ТРЕБОВАНИЯ:
A: Какое место занял проект Морского вокзала в Ленинграде на конкурсе 1960 года, согласно фрагменту о вокзалах Явейна?
B: Пожалуйста, продолжите фрагмент о вокзалах Явейна, начав сразу после его последнего предложения.

ФРАГМЕНТ ДЛЯ ЧТЕНИЯ:

Формообразующим импульсом для Явейна становятся не только потоки людей, транспорта, багажа, но и потоки света и всего, что перемещалось или даже, будучи неподвижным, могло быть представлено как динамическое, движущееся, пространственно ориентированное.
Несмотря на разнообразие архитектурных решений и форм, в работах Явейна можно выделить ряд принципиальных подходов к решению формообразующей роли движения.
В проектах Курского вокзала в Москве (1934), вокзалов в Курске(1945-1952), Новгороде(1945-1954) и других сложные потоки движения, возникающие внутри здания, разрешались в простом и ясном плане, позволяющем пассажирам мгновенно ориентироваться. Здесь все подчинено идее создания пространственной ориентации, дающей максимально простое пространственное разрешение сложному распределению движения. В проекте же Морского вокзала в Ленинграде (второе место на конкурсе 1960 г.) на периферии здания движение схвачено и направлено, в то время как в центре значительная часть пространства двигательно не задана, свободна и открыта. В премированном проекте международного конкурса на вокзал в Софии (1963) движение сконцентрировано в «рукавах» подземного распределительного тоннеля, который раскрывается под арку главного зала.

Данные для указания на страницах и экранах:
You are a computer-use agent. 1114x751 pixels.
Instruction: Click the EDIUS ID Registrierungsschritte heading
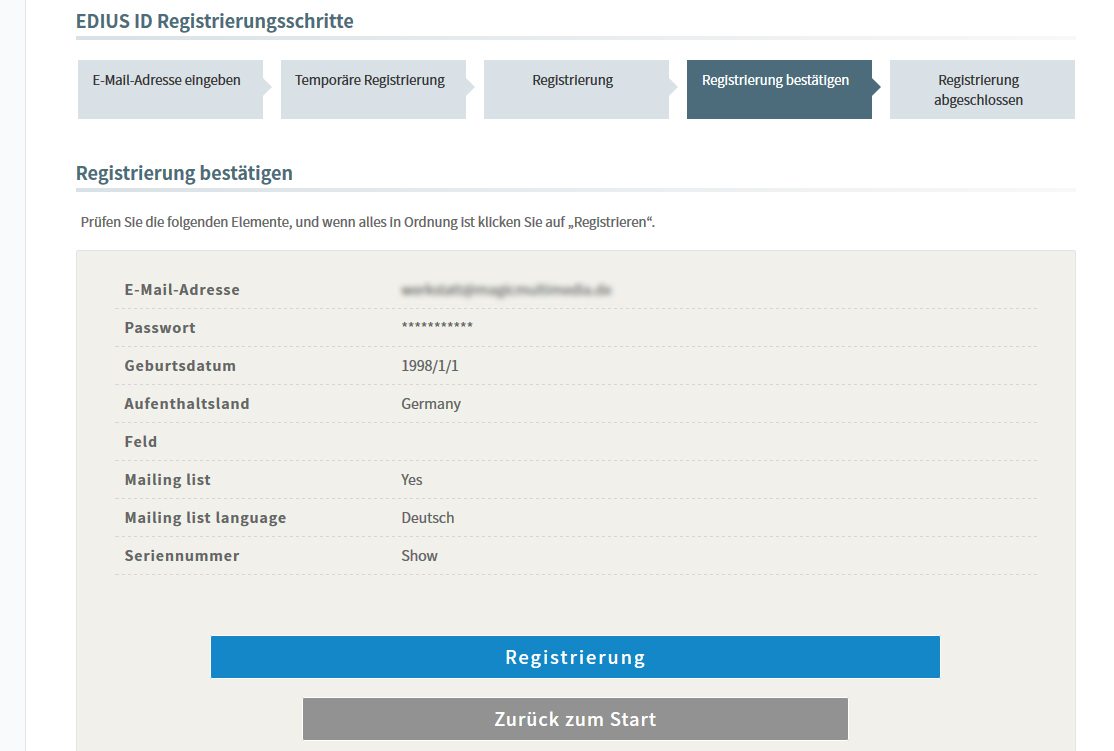[215, 21]
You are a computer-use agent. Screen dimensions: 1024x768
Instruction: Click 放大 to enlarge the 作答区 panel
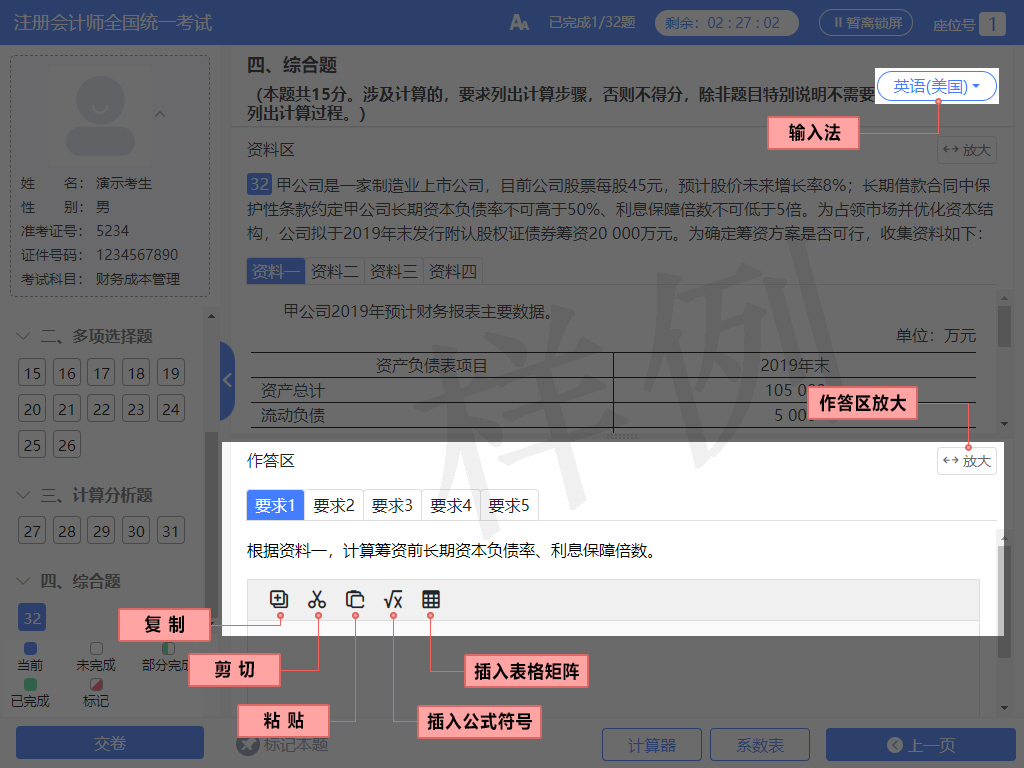(x=966, y=460)
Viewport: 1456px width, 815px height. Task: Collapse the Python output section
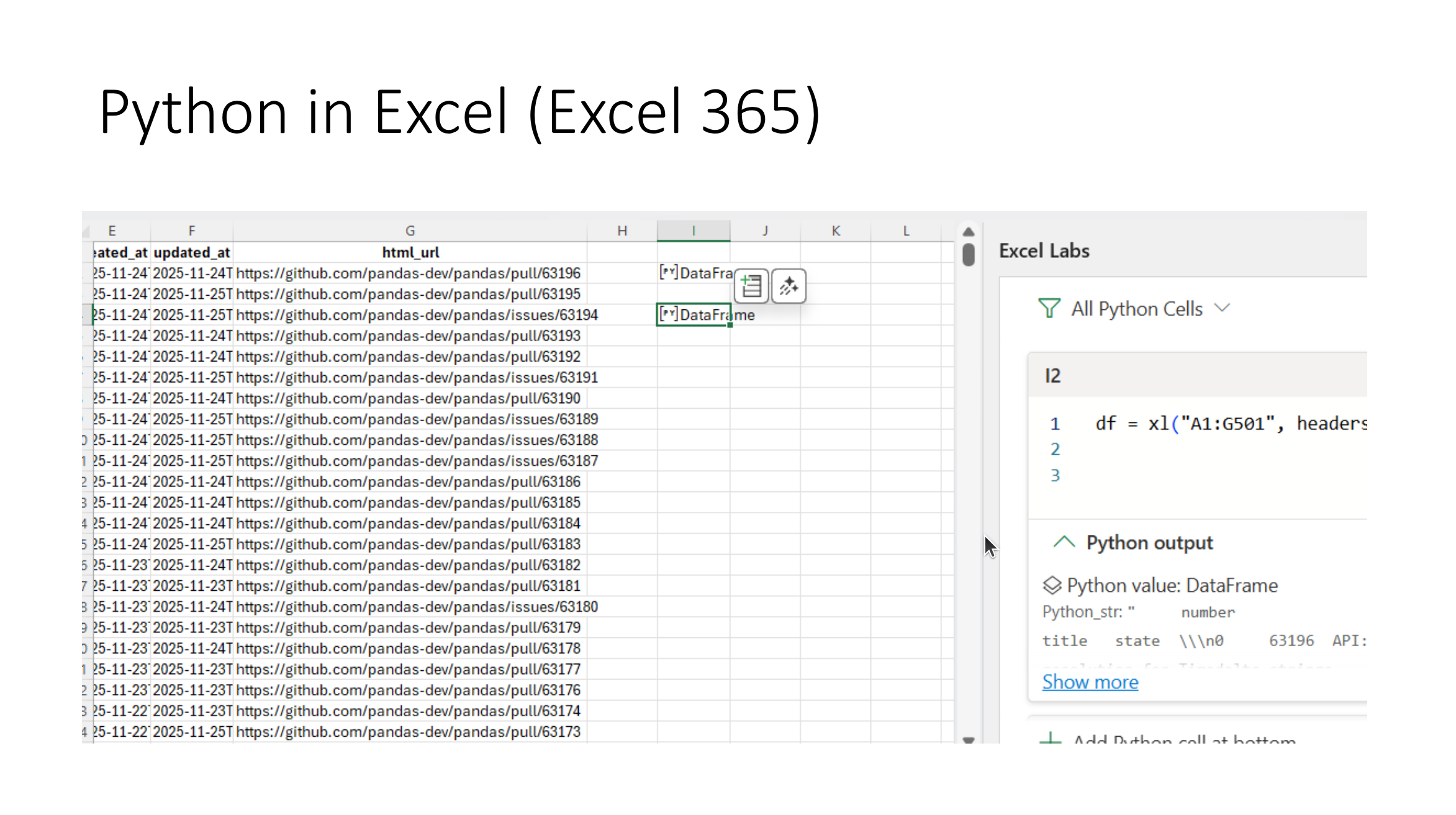[x=1064, y=542]
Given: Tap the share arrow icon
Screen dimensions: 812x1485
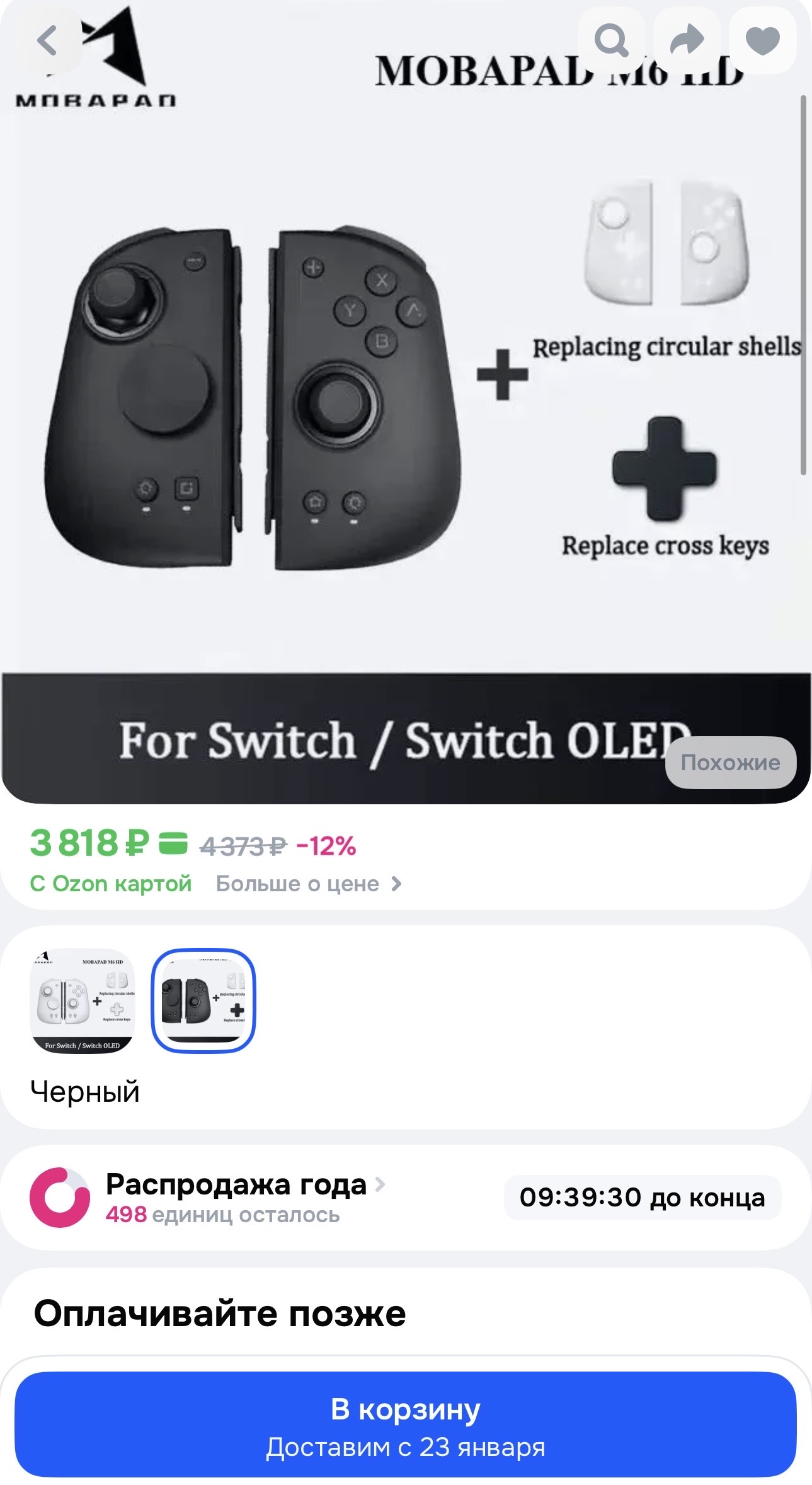Looking at the screenshot, I should tap(687, 41).

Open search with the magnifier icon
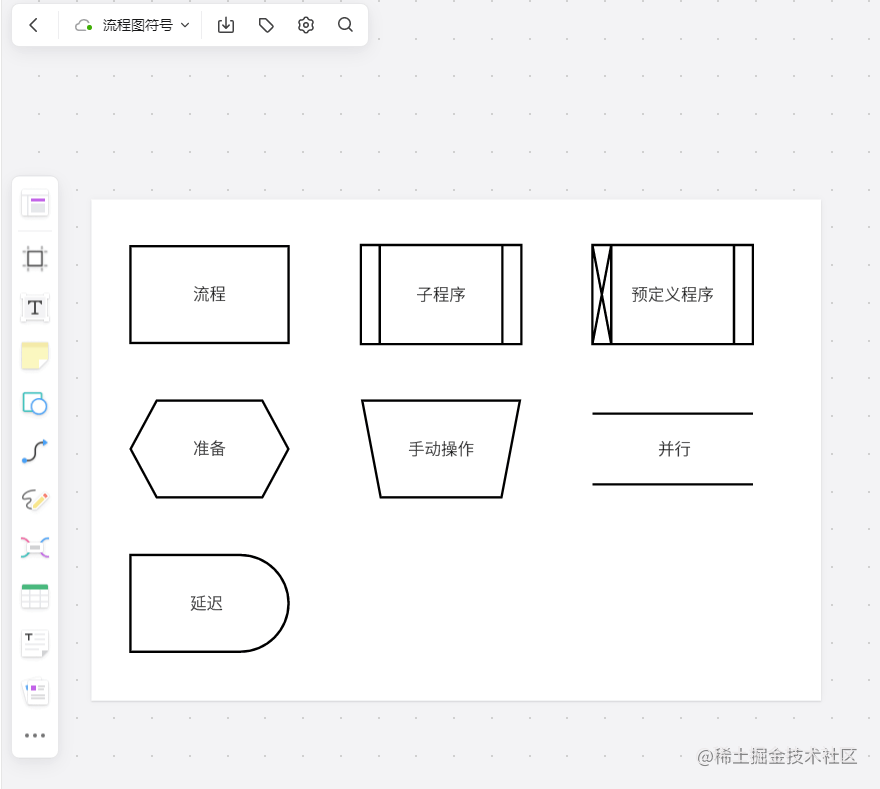click(x=345, y=25)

ОЖИДАЕМЫЕ ОТВЕТЫ:
A: Второе место.

B:
Наконец, в конкурсном проекте аэровокзала в Ленинграде (1936) или в последней постройке Явейна – Центральном вокзале г. Дубулты (Латвия, 1977) – движение, динамическое развитие целиком обращено на экспрессию самой архитектурной оболочки. Здесь двигательное формообразование как бы ослабляется в плане, уходит, переносится на саму оболочку, на телесную материальную основу здания. Видимо, поэтому в ранних работах Явейна геометрический пуризм и архитектурный экспрессионизм легко переходят друг в друга. А в предельных случаях (чертежи и рисунки Музея сельского хозяйства; 1927) – это даже разные точки зрения на один и тот же объект. Так, фасад здания этого музея строго симметричен, хотя по существу симметрия эта образована двумя разноплановыми движениями, где центр – место их соединения. Поэтому фасад может быть воспринят как статичный, а все боковые точки зрения подчеркнуто динамизированы. Внимательное рассмотрение обнаруживает природу отличия этой ранней работы Явейна от известных образцов конструктивистской и современной архитектуры 1920-х гг. Здесь нет композиции в смысле скомпонованности отдельных частей, нет их расчленений и соединений. Есть непрерывная текущая форма. Все элементы – окна, стены, лестницы и т. д.– это выпуклости, вогнутости, массивности единого организма. Все здесь – сплошной переход, тектоническое перетекание. Нет ни одного разрыва. При всем том разнонаправленные движения уравновешены, конфигурации просты. Каждый элемент четко очерчен. Сочленения прямоугольны. Экспрессивность возникает лишь за счет непрерывности.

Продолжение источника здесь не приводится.